**Input records**
____________

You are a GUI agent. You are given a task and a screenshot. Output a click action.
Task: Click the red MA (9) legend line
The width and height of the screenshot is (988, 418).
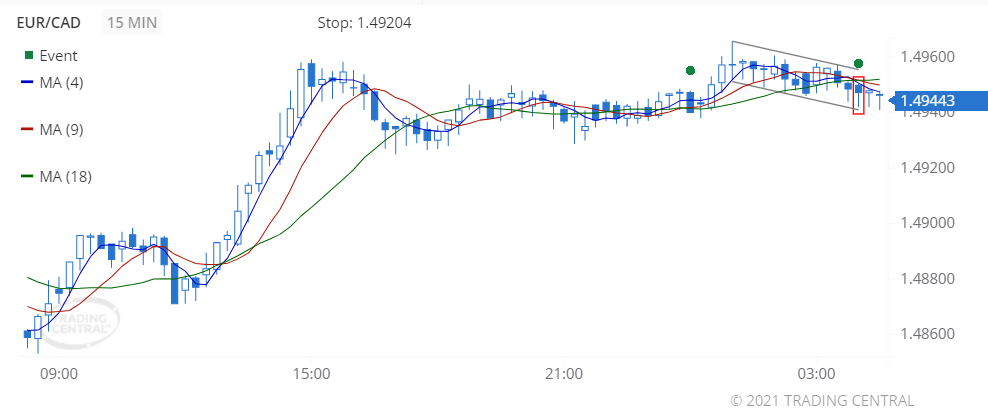pos(27,130)
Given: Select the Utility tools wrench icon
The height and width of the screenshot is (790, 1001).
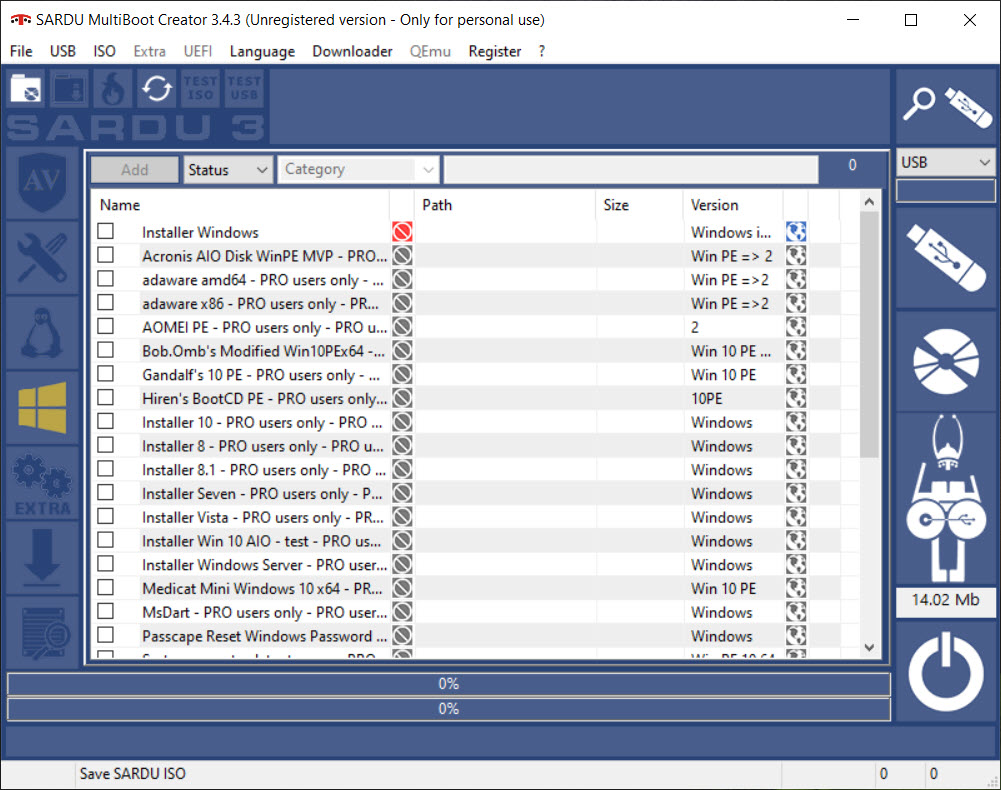Looking at the screenshot, I should click(x=43, y=257).
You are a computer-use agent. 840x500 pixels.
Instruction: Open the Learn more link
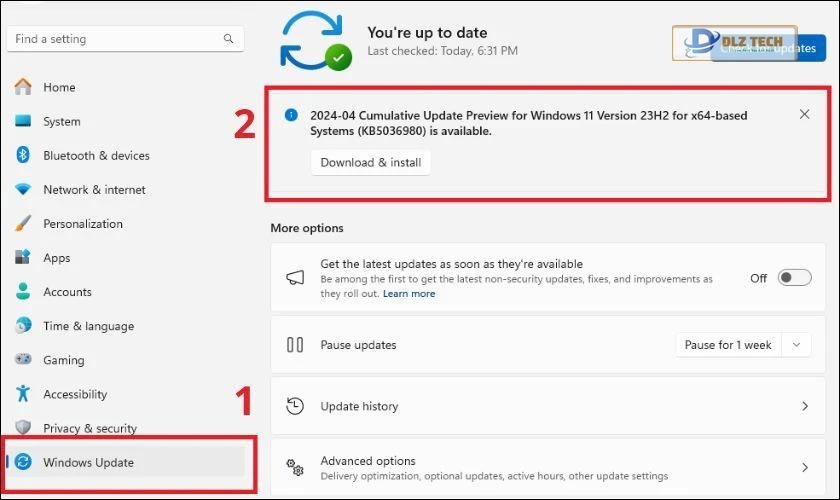click(x=409, y=294)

____________

**Task prompt**
Reproduce the listing exactly, but omit every picture in it.

**Written solution**
You are a GUI agent. You are given a task and a screenshot. Output a click action.
Task: Click the red MA (9) legend line
The width and height of the screenshot is (988, 418).
pos(27,130)
Given: Select the Utility tools wrench icon
The height and width of the screenshot is (790, 1001).
Looking at the screenshot, I should click(x=43, y=257).
You are a computer-use agent. 840x500 pixels.
Instruction: Open the Learn more link
click(x=409, y=294)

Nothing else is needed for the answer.